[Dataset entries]

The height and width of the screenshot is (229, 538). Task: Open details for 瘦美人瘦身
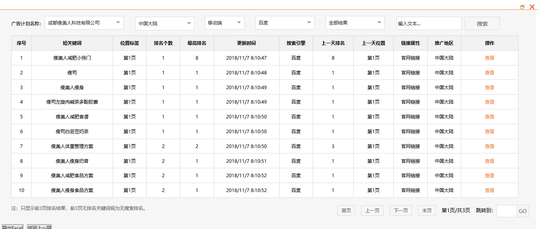click(489, 87)
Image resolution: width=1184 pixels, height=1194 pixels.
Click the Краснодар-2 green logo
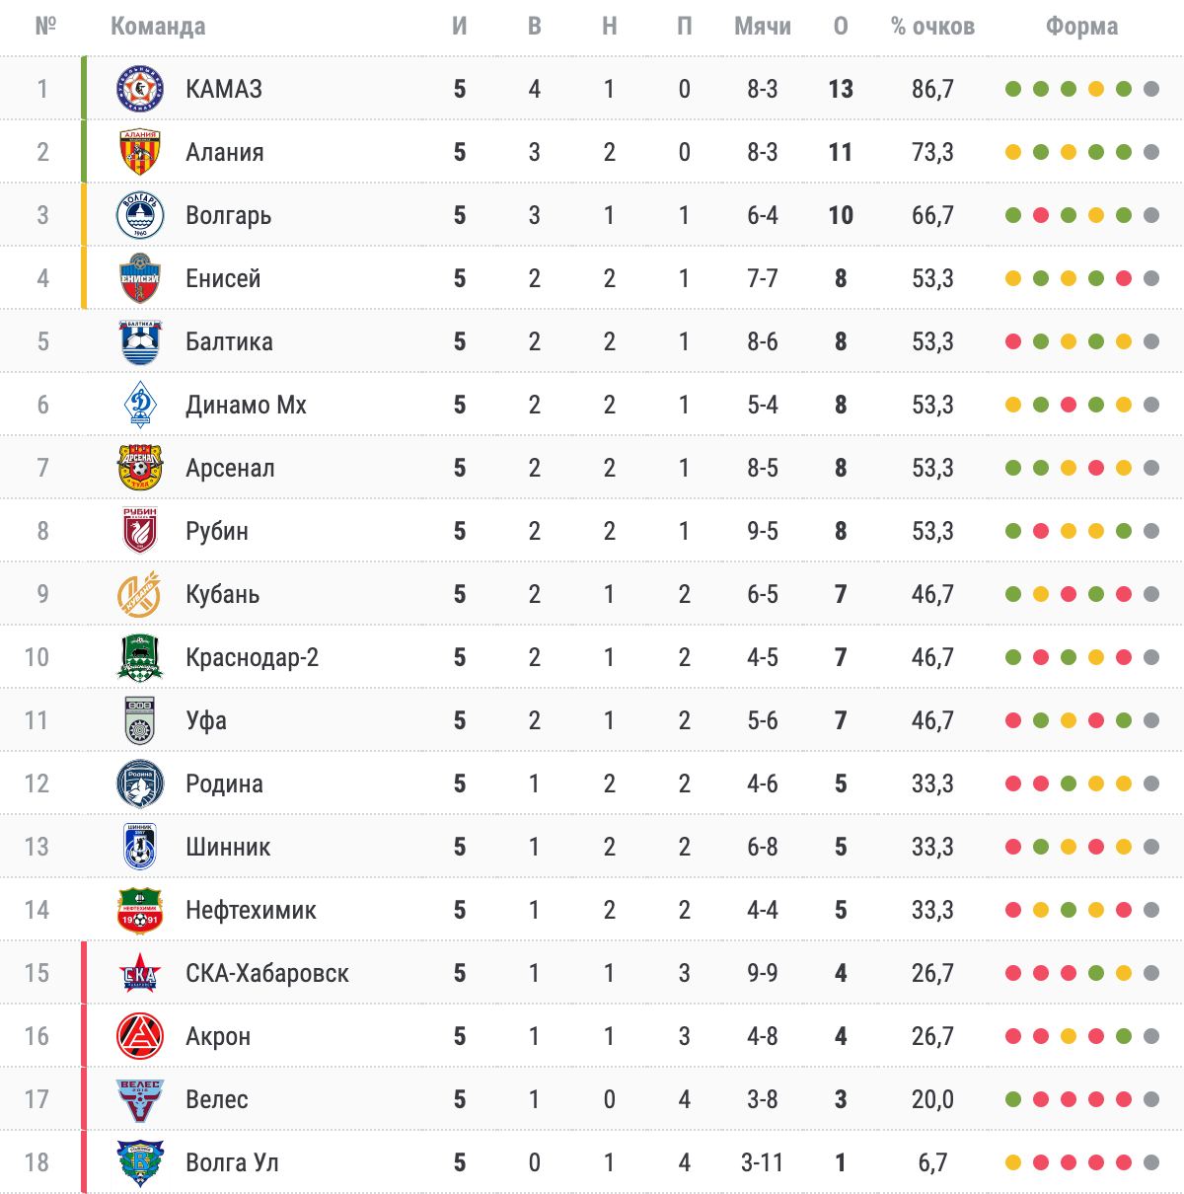click(x=139, y=657)
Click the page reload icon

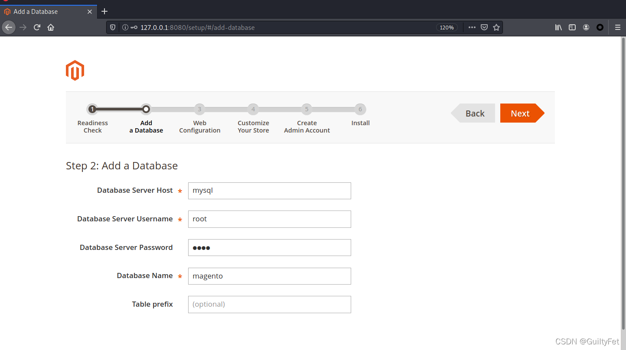pos(37,27)
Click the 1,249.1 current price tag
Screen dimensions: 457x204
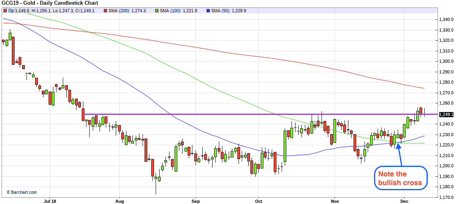[x=447, y=114]
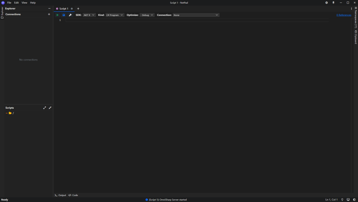Viewport: 358px width, 202px height.
Task: Open the SDK .NET 9 dropdown
Action: click(89, 15)
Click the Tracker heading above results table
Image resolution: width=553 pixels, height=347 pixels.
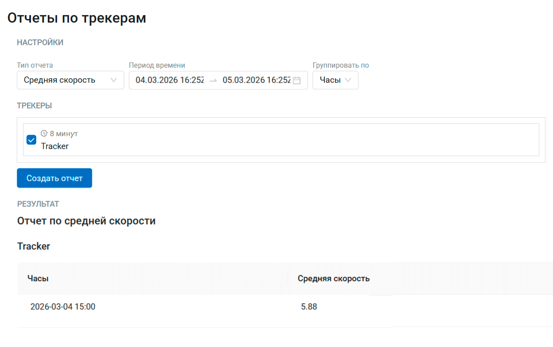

To do:
Show each line of the records above containing "resolution".

Answer space:
Image resolution: width=1184 pixels, height=1194 pixels.
Image resolution: width=553 pixels, height=347 pixels.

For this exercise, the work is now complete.